Required work
- A) Summarize the DCF discussion in two sentences.
- B) Return the stretch of the DCF discussion from "It is dangerous" through "on how the market values things.", copied verbatim.

Selection
It is dangerous because it is not accurate. DCFs are very sensitive to assumptions, and confidence intervals for most assumptions are very wide. Two DCF models with credible, but different assumptions can yield hugely different valuations.

DCFs are also dangerous because stocks are not valued solely based on fundamental cash flows. In startups especially, if you do a typical DCF with conservative assumptions, you will miss outlier returns when an acquirer's thesis hinges upon very aggressive assumptions or synergies that a DCF wouldn't capture. This happens all the time in biotech.

It is not true that DCFs are independent of how the market values things. Many key inputs into the DCF, especially the discount rate and terminal value, are calculated in part based on how the market values things.

In practice, investment bankers and investors use several different methodologies, all somewhat flawed, to triangulate around a valuation. Often the DCF yields the highest valuation of these methodologies.

2 comments

You're very spot on! DCFs are just one more way to triangulate. However, I think they can be very telling around where value drivers are, what what assumptions have to be in order to get to certain outcomes. It's definitely more useful than "SaaS companies trade at 7x forward revenues" as a DCF can help you capture the idiosyncrasies of your investment.
I agree that DCFs are valuable in driving into assumptions. Taking a few "market" DCFs and seeing for which assumptions your view diverges from market is very helpful
Can you list those other methodologies used to value a company?
Most of them are based on "comps", a set of comparable companies to the company you're valuing. You then look at financial valuation ratios for those comps, and apply them to the company you're valuing. Commonly, people look at:

* P/E (trailing or forward earnings)

Dataset extract
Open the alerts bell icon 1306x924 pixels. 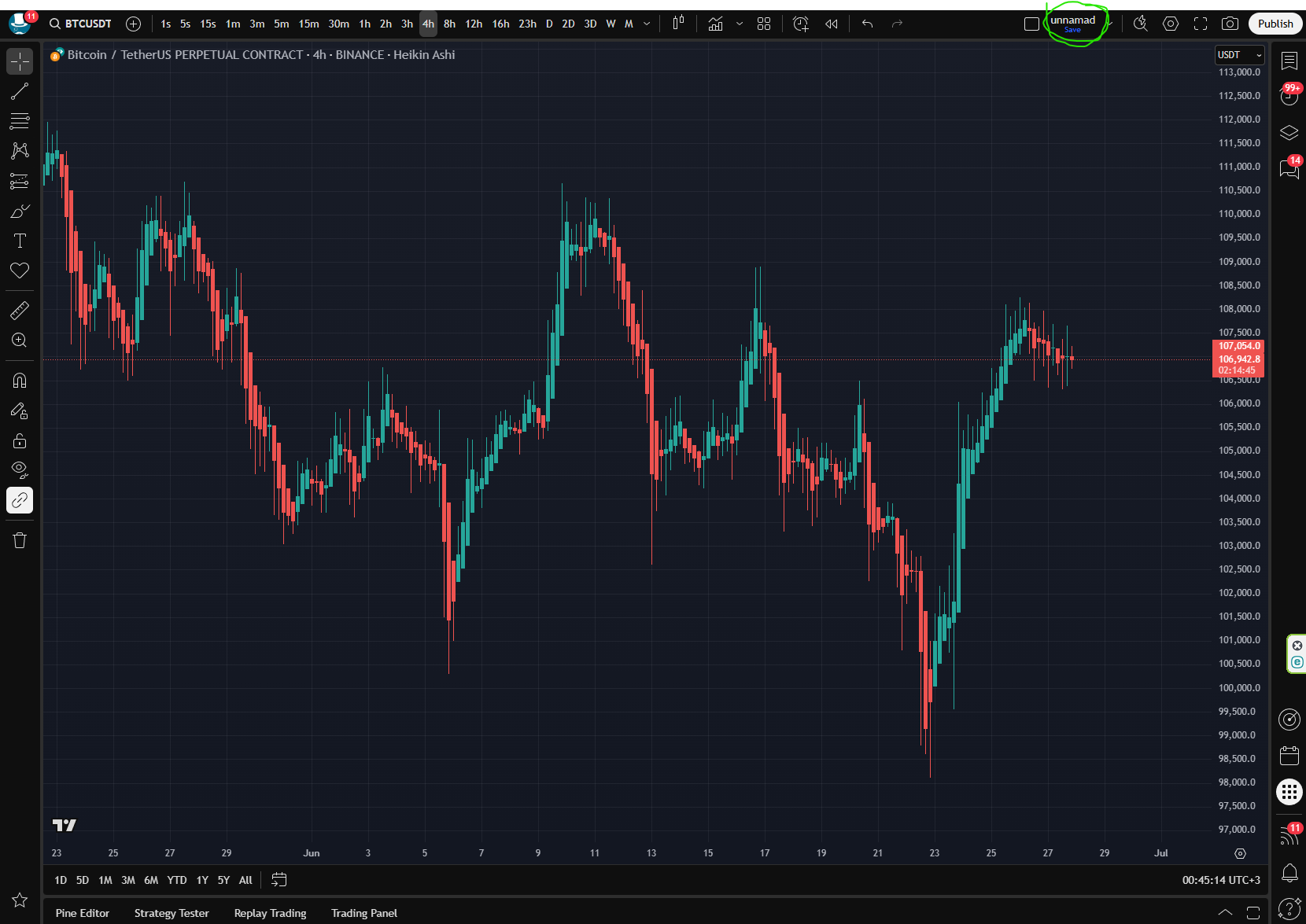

Results of the tasks
- A) DCFs are called dangerous because they are very sensitive to assumptions with wide confidence intervals, they can miss outlier returns that hinge on aggressive assumptions or synergies, and key inputs such as the discount rate and terminal value are partly based on how the market values things. In practice, bankers and investors triangulate with several somewhat flawed methods, DCF often giving the highest valuation, and the comments add that DCFs help show value drivers and required assumptions, while most other methods rely on ratios from comparable companies.

- B)
It is dangerous because it is not accurate. DCFs are very sensitive to assumptions, and confidence intervals for most assumptions are very wide. Two DCF models with credible, but different assumptions can yield hugely different valuations.

DCFs are also dangerous because stocks are not valued solely based on fundamental cash flows. In startups especially, if you do a typical DCF with conservative assumptions, you will miss outlier returns when an acquirer's thesis hinges upon very aggressive assumptions or synergies that a DCF wouldn't capture. This happens all the time in biotech.

It is not true that DCFs are independent of how the market values things. Many key inputs into the DCF, especially the discount rate and terminal value, are calculated in part based on how the market values things.